■ **CONSIGNE A**:
Dans les enregistrements, reprenez de la ligne qui contient « Where should I » jusqu'à celle qui contient « pyautogui.click(x=52, y=1228) » incluse, demandes comprises, en mettant à l'échelle chaque coordonnée des réponses par un facteur 2,1, avec un arrondi à l'entier le plus proche (les demis vers le haut). Laissez les images hors de la réponse.
***** EXTRAIT D'ARTICLE
Entre un jeune homme passé injustement par la case prison et le quotidien des résidents d’un Ehpad, il y a tout un monde… Ou peut-être pas. Ce jeudi après-midi, devant une l’audience grisonnante captivée de La Croisée Bleue, à Eaubonne (Val-d’Oise), Mara Kanté, auteur engagé et figure des quartiers de Sarcelles est revenu sur son parcours et sur l’isolement qu’il a connu en prison. L’isolement, ces personnes âgées l’ont aussi vécu d’une certaine manière. Pour elles, c’est le confinement qui a été éprouvant.
article par Raphaël Thomas, publié sur le site leparisien.fr, le 20 08 2020
« Tant qu’il y a de la vie, il y a de l’espoir, lance Mara Kanté, 33 ans, pour qui l’exercice est une première. C’est devenu ma mission de partager mon histoire de résilience. » Détenu à tort durant 29 mois en 2007 pour tentative d’homicide sur les policiers après les émeutes de Villiers-le-Bel, il revient, devant une audience conquise, sur les sentiments qui l’ont traversé durant son incarcération. « J’étais en isolement, explique-t-il. Je ne voyais personne, jetais seul dans ma cellule, seul dans la cour de la prison. »
A ce moment-là, la lecture l’a beaucoup aidé. Malcom X, Nelson Mandela… Sa rencontre avec un détenu, le bibliothécaire de la prison, a été salvatrice. La doyenne centenaire de l’Ehpad lui a d’ailleurs offert des ouvrages de Simone Veil et de Robert Badinter en signe de remerciement.
Tous se sont sentis prisonniers
L’audience est captive, pendue aux lèvres du jeune auteur. « Ici, nous avons aussi vécu une période éprouvante, confie discrètement Stéphanie Calado-Cercas, directrice de l’établissement.
Isolés pendant plusieurs mois, les habitants de La Croisée Bleue semblent s’identifier à l’expérience du jeune auteur, « c’est terrible », lance certains durant la description des semaines de solitudes vécue par Mara Kanté. « Vous aviez quand même des gens qui venaient vous rendre visite ? », interroge émue une ancienne professeure d’université.
« Pendant le confinement, ils n’ont pas vraiment exprimé leur colère et leurs sentiments, ils ont subi cette situation, explique la directrice. Là, on voit qu’ils l’ont finalement vécu de manière violente et c’est important de le verbaliser. »
**********
***** DONNÉES FOURNIES
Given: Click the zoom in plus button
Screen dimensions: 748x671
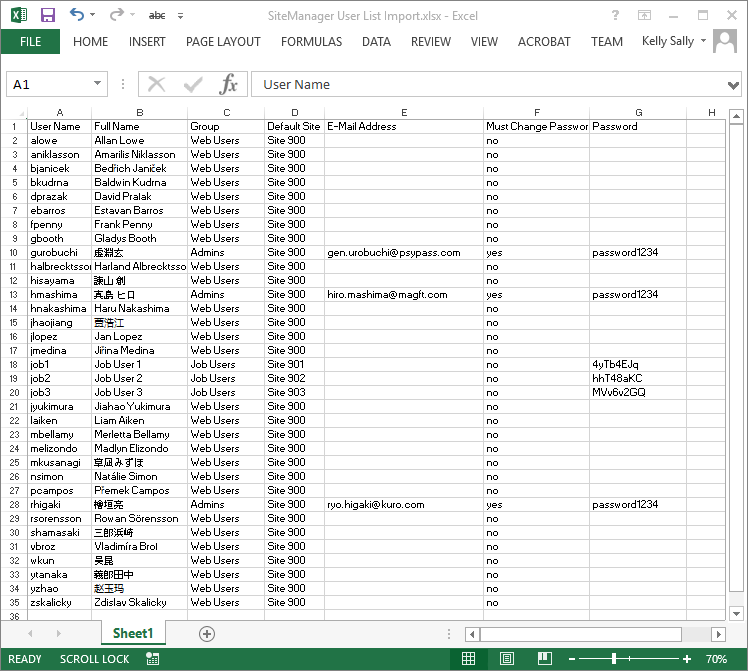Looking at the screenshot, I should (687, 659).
**********
***** DONNÉES FOURNIES
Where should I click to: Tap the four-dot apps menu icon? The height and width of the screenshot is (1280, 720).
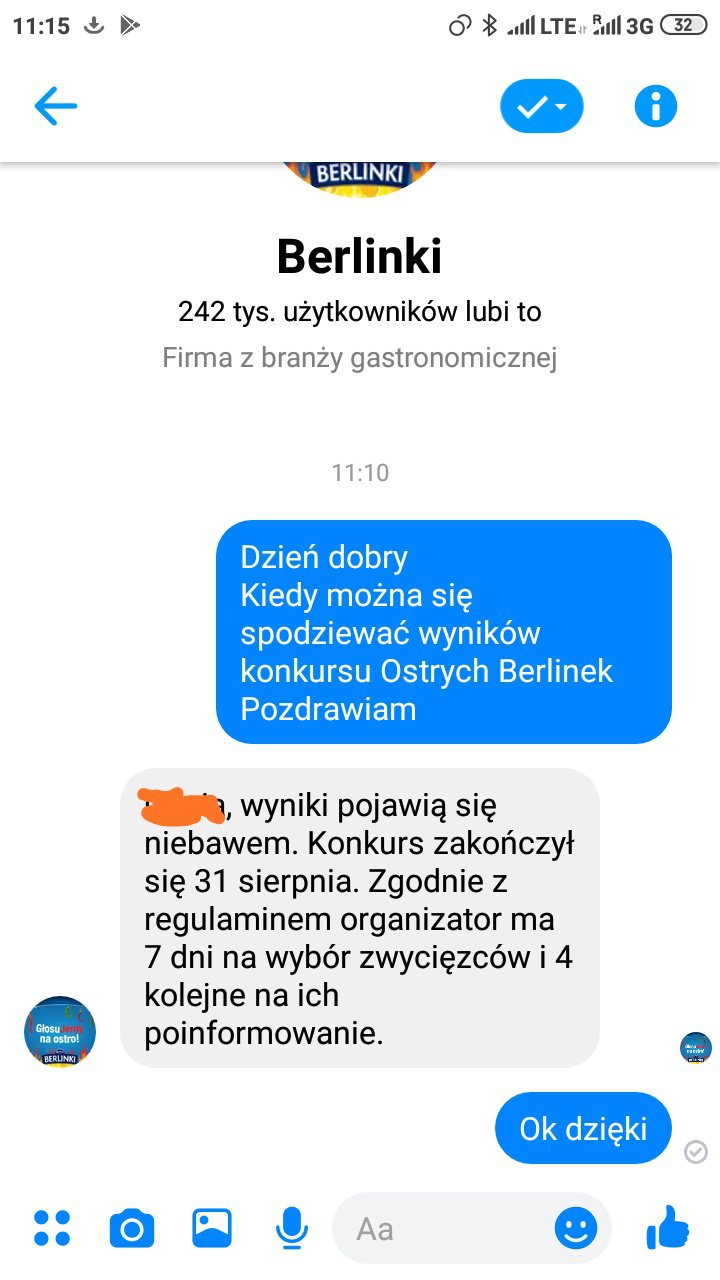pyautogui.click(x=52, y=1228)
**********
■ **CONSIGNE B**:
Selon l'article sur la visite de Mara Kanté à l'Ehpad, quels ouvrages la doyenne centenaire lui a-t-elle offerts ?

■ **RÉPONSE ATTENDUE A**:
Where should I click to: Tap the four-dot apps menu icon? The height and width of the screenshot is (1280, 720).
pyautogui.click(x=109, y=2579)

■ **RÉPONSE ATTENDUE B**:
Des ouvrages de Simone Veil et de Robert Badinter.